In 1985 Ryan White, a thirteen-year-old hemophiliac who had contracted AIDS from a blood transfusion, was banned from his middle school in Indiana out of fear that he would pass HIV to his classmates. After a year-long court battle Ryan was allowed to return to school. He passed away in 1990.4
The death of Hollywood actor Rock Hudson from complications related to AIDS in 1985 drew public attention to the disease, as did the 1993 death of tennis star Arthur Ashe. In 1991, basketball great Earvin “Magic” Johnson announced that he was living with AIDS.
Religious and political conservatives often spoke harshly about individuals with AIDs. Patrick Buchanan, a senior adviser to Richard Nixon and Ronald Reagan and a conservative commentator, wrote in 1984 that homosexuals “have declared war upon nature, and now nature is exacting an awful retribution.”5
In October 1987, during a march on Washington DC for gay rights, a giant AIDS quilt—with panels celebrating the lives of people that the disease had claimed—was displayed on The National Mall as a memorial to those who had died.
Photograph of the AIDS quilt on the National Mall in Washington, DC.
In 1987, activists covered the National Mall in Washington, DC with a giant quilt memorializing the many people who had died from AIDS. Image courtesy Wikimedia Commons.

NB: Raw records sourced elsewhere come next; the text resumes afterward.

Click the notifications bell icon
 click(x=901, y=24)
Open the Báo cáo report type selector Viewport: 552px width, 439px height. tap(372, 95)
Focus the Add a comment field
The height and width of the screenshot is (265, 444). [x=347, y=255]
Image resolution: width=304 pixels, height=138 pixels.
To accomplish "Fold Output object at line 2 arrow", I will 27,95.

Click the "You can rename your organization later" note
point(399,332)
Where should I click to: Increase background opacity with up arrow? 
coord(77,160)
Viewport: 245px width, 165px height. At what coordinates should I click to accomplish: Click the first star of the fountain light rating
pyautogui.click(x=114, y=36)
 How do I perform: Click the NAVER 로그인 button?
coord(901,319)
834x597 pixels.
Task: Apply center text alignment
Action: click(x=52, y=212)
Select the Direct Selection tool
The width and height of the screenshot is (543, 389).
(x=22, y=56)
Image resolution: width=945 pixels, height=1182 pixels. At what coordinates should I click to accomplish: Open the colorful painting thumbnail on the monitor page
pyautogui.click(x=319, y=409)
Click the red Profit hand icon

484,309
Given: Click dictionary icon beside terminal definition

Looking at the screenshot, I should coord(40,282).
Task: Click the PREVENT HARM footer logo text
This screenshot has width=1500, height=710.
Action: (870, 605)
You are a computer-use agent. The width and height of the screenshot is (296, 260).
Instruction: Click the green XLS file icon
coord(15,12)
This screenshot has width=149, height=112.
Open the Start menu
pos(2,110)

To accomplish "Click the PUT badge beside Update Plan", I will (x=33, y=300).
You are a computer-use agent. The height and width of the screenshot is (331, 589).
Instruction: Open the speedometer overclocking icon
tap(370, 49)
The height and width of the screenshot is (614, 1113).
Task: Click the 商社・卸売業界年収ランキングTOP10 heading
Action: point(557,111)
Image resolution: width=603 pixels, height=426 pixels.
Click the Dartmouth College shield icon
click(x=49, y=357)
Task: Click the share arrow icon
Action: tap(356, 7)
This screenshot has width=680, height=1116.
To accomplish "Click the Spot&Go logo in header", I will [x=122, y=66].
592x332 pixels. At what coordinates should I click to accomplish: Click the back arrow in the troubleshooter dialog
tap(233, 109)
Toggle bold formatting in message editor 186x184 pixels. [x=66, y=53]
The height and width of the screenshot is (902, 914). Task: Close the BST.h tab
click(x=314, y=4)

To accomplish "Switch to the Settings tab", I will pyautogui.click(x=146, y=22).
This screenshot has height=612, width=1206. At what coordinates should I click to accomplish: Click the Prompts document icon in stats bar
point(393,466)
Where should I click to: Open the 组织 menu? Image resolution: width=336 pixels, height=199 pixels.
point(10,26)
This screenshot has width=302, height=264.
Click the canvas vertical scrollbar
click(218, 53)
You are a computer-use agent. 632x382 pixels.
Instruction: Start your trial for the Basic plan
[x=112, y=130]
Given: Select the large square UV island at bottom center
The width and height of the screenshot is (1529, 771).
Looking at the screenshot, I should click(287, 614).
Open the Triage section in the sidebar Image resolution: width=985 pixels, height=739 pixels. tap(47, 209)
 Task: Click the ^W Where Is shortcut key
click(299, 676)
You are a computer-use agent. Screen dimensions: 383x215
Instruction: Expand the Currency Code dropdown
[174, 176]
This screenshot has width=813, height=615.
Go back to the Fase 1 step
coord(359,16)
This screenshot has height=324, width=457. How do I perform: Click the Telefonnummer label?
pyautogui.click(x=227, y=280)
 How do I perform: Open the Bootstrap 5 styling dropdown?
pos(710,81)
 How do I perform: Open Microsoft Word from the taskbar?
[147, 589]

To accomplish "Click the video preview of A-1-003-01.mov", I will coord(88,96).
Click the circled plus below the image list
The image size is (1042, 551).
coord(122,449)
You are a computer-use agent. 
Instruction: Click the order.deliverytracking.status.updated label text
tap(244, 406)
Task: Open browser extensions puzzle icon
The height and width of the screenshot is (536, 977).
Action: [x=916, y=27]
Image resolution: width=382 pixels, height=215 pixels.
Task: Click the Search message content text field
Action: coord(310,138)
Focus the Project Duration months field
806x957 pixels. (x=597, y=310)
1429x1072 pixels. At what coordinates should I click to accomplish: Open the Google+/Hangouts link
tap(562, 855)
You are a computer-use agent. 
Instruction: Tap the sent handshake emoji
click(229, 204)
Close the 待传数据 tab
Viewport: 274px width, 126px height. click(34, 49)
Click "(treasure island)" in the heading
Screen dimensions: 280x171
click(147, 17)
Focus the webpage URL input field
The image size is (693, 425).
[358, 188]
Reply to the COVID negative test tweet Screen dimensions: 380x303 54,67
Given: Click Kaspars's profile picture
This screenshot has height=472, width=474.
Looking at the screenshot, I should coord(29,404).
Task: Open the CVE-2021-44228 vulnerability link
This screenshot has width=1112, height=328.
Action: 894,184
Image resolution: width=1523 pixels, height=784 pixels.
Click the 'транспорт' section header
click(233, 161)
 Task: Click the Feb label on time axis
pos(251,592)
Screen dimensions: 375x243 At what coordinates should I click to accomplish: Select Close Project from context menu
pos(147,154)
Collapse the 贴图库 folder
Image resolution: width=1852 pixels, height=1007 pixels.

Reagan and the AIDS crisis

The first congressional hearings were convened on AIDS in 1982, and the next year Congress allocated $12 million for AIDS research and treatment. Within several years, in response to the efforts of gay activists and healthcare professionals, the federal government was committing hundreds of millions of dollars for research, education, care services and treatment.
Activists condemned President Ronald Reagan for his public silence on AIDS during his first term.6 Thanks to their advocacy, President Reagan issued an executive order in his second term establishing the President’s Commission on the HIV Epidemic, and signed legislation that increased federal funding for research and education on HIV/AIDS to 500 million dollars.7
In 1987, the Food and Drug Administration approved the drug AZT, which inhibits HIV and delays the onset of AIDS. By 1989 Louis Sullivan, the Secretary of Health and Human Services, could say: “Today we are witnessing a turning point in the battle to change AIDS from a fatal disease to a treatable one.” More effective antiretroviral drug treatments were discovered in the mid-1990s.8

AIDS after the 1980s

AIDS is by no means history. In the United States alone, there have been 1,651,454 cases and 698,219 deaths from HIV/AIDS between 1980 and 2014. The CDC reports that there are about 50,000 new incidents of HIV infection each year in the United States today. In 2012 about 1.2 million people in the United States were living with HIV.9
Worldwide it is estimated that 34 million people have died from HIV/AIDS, and the World Health Organization estimates that in 2014 36.9 million people worldwide were living with HIV/AIDS.10

Jak uważasz?

Why do you think people reacted with fear and prejudice against individuals with AIDS in the 1980s?
Why do you think President Reagan was slow to respond to AIDS?
Why do you think the AIDS quilt was such an effective demonstration?